Black Entertainment Television reporter Andre Showell asked the President:
“As the entire nation tries to climb out of this deep recession, in communities of color, the circumstances are far worse. The black unemployment rate, as you know, is in the double digits. And in New York City, for example, the black unemployment rate for men is near 50 percent. My question to you tonight is given this unique and desperate circumstance, what specific policies can you point to that will target these communities and what’s the timetable for us to see tangible results?”
The President’s response was disappointing. After recounting a number of health care initiatives, he argued that “those probably disproportionately impact African-American and Latino families simply because they’re the ones who are most vulnerable.” He concluded, “so my general approach is that if the economy is strong, that will lift all boats as long as it is also supported by, for example, strategies around college affordability and job training, tax cuts for working families as opposed to the wealthiest that level the playing field and ensure bottom-up economic growth. And I’m confident that that will help the African-American community live out the American dream at the same time that it’s helping communities all across the country.”
Unfortunately, it’s just not true that fixing the economy aiding poor communities will necessarily close the racial opportunity gap. In 2000, after a decade of remarkable economic prosperity, the poverty rate among African Americans and Latinos taken together was still 2.6 times greater than that for white Americans. From 2001 to 2003, as the economy slowed, poverty rates for most communities of color increased more dramatically than they did for whites, widening the racial poverty gap. From 2004 to 2005, while the overall number of poor Americans declined by almost 1 million, to 37 million, poverty rates for most communities of color actually increased. In other words, contrary to the President’s assumption, reductions in poverty do not inevitably close racial poverty gaps, nor do they reach all ethnic communities equally.
Nor will increasing employment, alone, close racial gaps. In 2007, when the economy was still relatively strong, Latinos earned just 73 cents for every dollar earned by whites, and African Americans earned just 75 cents. Latina women earned just 59% of what all men earned. And, as I’ve written in this column before, the statistics on “wealth”—which economists describe as assets minus debt—are far worse: for every dollar of wealth held by whites, Americans of color held only 15 cents.
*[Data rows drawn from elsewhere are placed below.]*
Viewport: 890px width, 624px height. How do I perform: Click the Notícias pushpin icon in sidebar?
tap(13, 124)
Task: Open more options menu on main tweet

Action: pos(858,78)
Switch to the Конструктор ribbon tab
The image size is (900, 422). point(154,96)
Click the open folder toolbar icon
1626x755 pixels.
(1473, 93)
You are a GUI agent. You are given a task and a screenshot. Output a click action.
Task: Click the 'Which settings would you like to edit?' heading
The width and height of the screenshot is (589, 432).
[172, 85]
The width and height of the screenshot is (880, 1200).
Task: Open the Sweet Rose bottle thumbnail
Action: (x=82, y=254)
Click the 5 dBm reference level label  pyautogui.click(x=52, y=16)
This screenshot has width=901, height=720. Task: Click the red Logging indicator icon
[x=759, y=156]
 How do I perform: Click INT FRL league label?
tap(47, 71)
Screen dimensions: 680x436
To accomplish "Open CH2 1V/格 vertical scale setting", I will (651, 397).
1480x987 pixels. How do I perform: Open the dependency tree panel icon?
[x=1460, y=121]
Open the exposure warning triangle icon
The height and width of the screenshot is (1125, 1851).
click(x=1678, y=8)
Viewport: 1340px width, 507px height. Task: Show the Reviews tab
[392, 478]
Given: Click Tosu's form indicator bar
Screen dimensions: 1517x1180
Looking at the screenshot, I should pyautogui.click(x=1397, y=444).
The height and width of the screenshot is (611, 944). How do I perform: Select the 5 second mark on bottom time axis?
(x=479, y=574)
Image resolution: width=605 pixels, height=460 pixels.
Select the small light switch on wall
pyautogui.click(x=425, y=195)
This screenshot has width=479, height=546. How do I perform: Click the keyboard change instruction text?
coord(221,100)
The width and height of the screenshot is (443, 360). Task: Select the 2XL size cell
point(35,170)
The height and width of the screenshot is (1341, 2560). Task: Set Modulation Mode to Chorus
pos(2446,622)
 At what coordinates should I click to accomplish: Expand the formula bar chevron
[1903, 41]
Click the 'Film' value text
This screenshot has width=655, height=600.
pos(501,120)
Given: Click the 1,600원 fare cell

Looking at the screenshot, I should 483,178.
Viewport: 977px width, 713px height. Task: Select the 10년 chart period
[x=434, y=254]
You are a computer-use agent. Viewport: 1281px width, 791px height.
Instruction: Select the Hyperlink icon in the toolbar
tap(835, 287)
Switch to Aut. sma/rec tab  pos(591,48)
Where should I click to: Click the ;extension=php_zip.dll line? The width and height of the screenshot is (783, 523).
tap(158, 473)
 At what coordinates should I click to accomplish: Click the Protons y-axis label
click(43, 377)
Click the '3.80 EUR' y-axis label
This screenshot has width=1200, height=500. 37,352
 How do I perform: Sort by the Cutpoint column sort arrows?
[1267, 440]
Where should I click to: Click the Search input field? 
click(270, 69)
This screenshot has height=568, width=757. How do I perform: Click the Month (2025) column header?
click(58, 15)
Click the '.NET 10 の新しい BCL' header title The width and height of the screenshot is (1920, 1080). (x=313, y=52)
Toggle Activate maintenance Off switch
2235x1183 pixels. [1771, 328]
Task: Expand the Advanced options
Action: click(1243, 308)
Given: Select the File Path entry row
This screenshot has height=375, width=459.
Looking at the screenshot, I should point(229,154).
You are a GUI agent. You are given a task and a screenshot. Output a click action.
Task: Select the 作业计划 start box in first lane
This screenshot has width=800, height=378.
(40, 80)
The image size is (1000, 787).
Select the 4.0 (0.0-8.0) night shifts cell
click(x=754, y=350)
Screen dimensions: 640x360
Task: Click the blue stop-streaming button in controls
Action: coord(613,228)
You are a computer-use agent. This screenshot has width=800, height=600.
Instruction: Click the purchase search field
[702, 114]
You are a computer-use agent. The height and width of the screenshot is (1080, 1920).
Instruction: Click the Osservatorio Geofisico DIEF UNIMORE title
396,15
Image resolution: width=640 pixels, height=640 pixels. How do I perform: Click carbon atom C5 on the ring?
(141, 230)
All of those numbers predate the current economic crisis. They show, among other things, that rising economic tides do not reliably lift all boats.
The president was wrong, but he was not completely wrong. Creating jobs, expanding health insurance, building community clinics, will indeed aid all Americans. And African Americans, Latinos, and Native Americans are, in fact, disproportionately unemployed and uninsured. But it will take more than that to ensure truly equal opportunity. It will require attacking predatory lending targeting communities of color. It will require addressing racial bias in employment and housing and in the criminal justice system. It will require investing specifically in abandoned and segregated inner-city schools. And it will require targeting job training and debt counseling, and business opportunities at communities that have been cut off from opportunity.
The thing is, President Obama is trying to do many of those things. He is investing in neglected schools, for example, and reinvigorating the nation’s anti-discrimination enforcement. But to be successful, he will also need to explain to the American people why those steps are necessary.